Opera News under idiots like Kellow and Silberstein, like the Net and Facebook group, called Opera-L, censored, I mean "moderated" by two moronic fools, "Bob" Kosovsky (Jewish Orthodox but openly gay, he's an oxymoron as well as the usual kind), and his beldam, some preposterous fool, gender uncertain but perhaps female, who uses initials, EJ Michel, is for older people with low IQs and no feeling for art. But wait isn't Kosovsky a Phd? Yes, I assume he did very well at his orals.

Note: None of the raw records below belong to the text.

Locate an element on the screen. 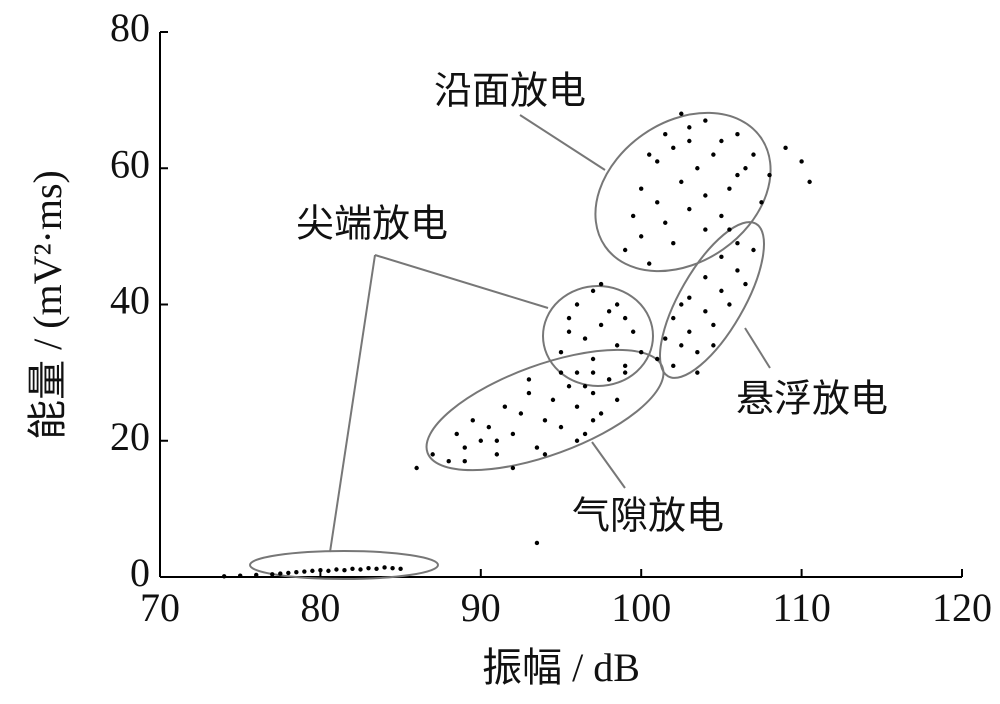 The width and height of the screenshot is (1000, 704). y-tick-label: 60 is located at coordinates (130, 164).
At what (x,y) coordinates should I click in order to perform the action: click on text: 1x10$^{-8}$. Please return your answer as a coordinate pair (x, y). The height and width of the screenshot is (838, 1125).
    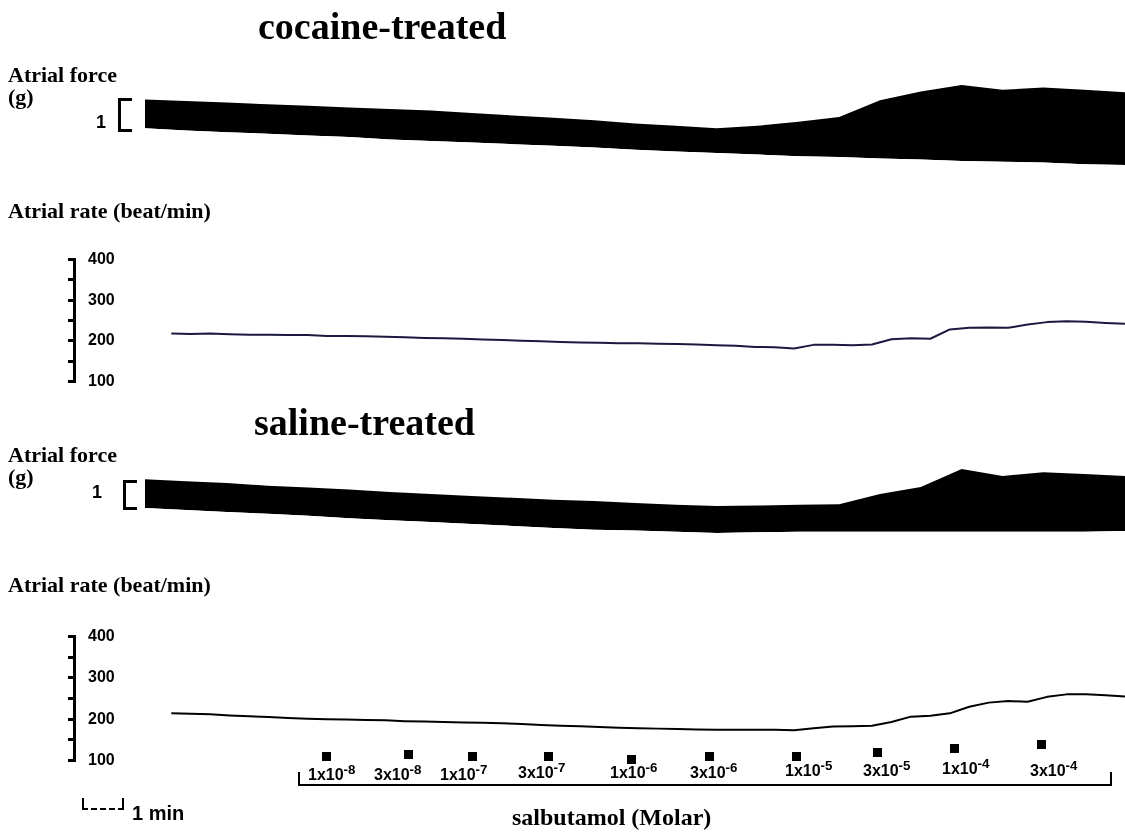
    Looking at the image, I should click on (332, 774).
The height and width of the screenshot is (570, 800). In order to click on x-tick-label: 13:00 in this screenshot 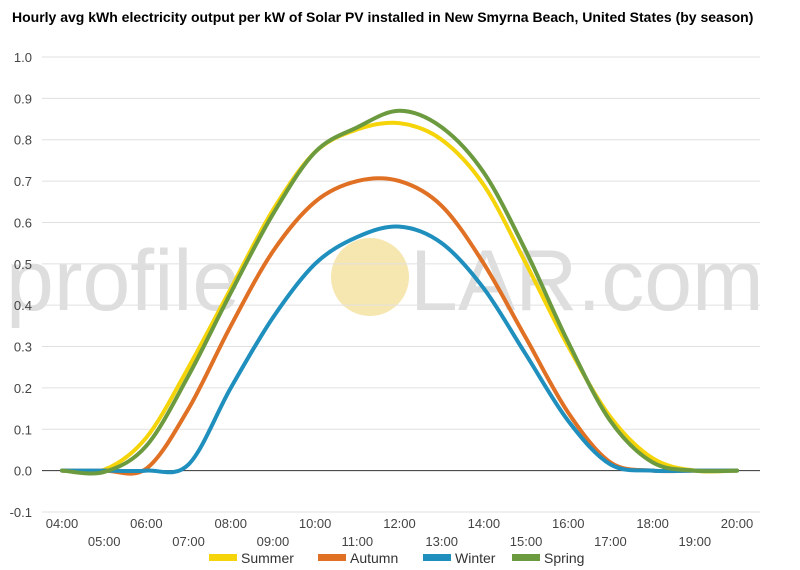, I will do `click(442, 542)`.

Attending the Opera Philadelphia announcement of an ambitious 2017 season, donning my white gloves and leafing through Opera Snooze as it used to be called (ironically in better days) going to the Philadelphia Orchestra concert where "the critic" didn't know anything about any of the works and didn't catch any of the obvious mistakes, and looking at those Internet forums, one sees the death of opera -- of every art -- as a meaningful art form. One gets a glimpse into a very large country where "art" can no longer matter. The sitcom, the sound bite, the clinging for comfort in background noise as the middle-class sinks and the number of desperately poor grows has created a culture where only distraction and multi-tasking matters. 


Franz Kafka's musing on what one might look for in art seems now like one of his arcane jokes:

"I think we ought to read only the kind of books that wound and stab us. If the book we are reading doesn't wake us up with a blow on the head, what are we reading it for? ...we need the books that affect us like a disaster, that grieve us deeply, like the death of someone we loved more than ourselves, like being banished into forests far from everyone, like a suicide. A book must be the ax for the frozen sea inside us."

As America gears up for what is likely to be another president paralyzed by a country full of fools and run by the greedy, who wants an ax to crack that frozen sea? They say hypothermia is the pleasantest way to die, and the sweetest route to cessation is numbness.